WHAT YOU NEED TO DO: Write out the passage below on the new ESG rules for 401(k) plans, word for word.

DOCUMENT:
--- Begin ---

ESG funds have become more popular in recent years. Investors poured $69.2 billion into them in 2021, an annual record, according to Morningstar. However, uptake in 401(k) plans has been slow.
The Inflation Reduction Act is expected to boost overall popularity. The law, which President Joe Biden signed into law in August, represents the largest federal investment to fight climate change in American history.
What the new Biden ESG rules do
Employers have a legal duty to thoroughly evaluate funds’ risk and return when choosing 401(k) plan investments; they cannot subordinate the financial interests of workers in favor of a cause such as, for example, climate change.
The new ESG rules do not change these duties.
However, they explain that businesses can include “the economic effects of climate change and other ESG considerations” when making investment choices — something that Lisa Gomez, assistant secretary of labor for the Employee Benefits Security Administration, called “common sense.”
“While climate change is a critical issue, it is not [just] that’s what this rule is about,” Gomez said.

--- End ---

SOURCE MATERIAL:
--- Begin ---

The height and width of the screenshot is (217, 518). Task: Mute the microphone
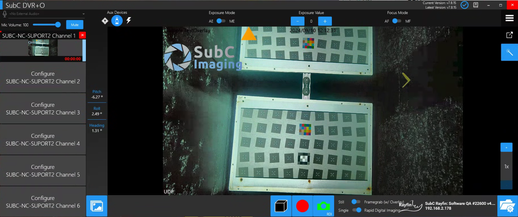pos(75,25)
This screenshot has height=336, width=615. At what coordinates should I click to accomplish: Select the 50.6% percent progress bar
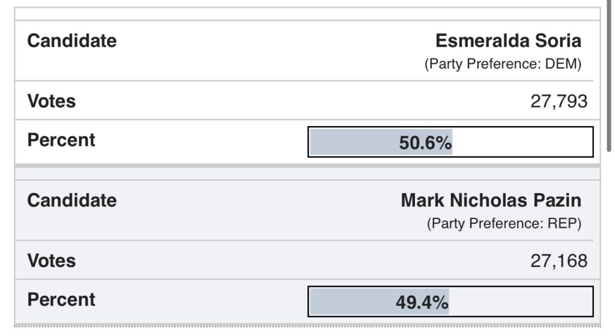[450, 142]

--- End ---

OUTPUT FOR THIS EXERCISE:
ESG funds have become more popular in recent years. Investors poured $69.2 billion into them in 2021, an annual record, according to Morningstar. However, uptake in 401(k) plans has been slow.
The Inflation Reduction Act is expected to boost overall popularity. The law, which President Joe Biden signed into law in August, represents the largest federal investment to fight climate change in American history.
What the new Biden ESG rules do
Employers have a legal duty to thoroughly evaluate funds’ risk and return when choosing 401(k) plan investments; they cannot subordinate the financial interests of workers in favor of a cause such as, for example, climate change.
The new ESG rules do not change these duties.
However, they explain that businesses can include “the economic effects of climate change and other ESG considerations” when making investment choices — something that Lisa Gomez, assistant secretary of labor for the Employee Benefits Security Administration, called “common sense.”
“While climate change is a critical issue, it is not [just] that’s what this rule is about,” Gomez said.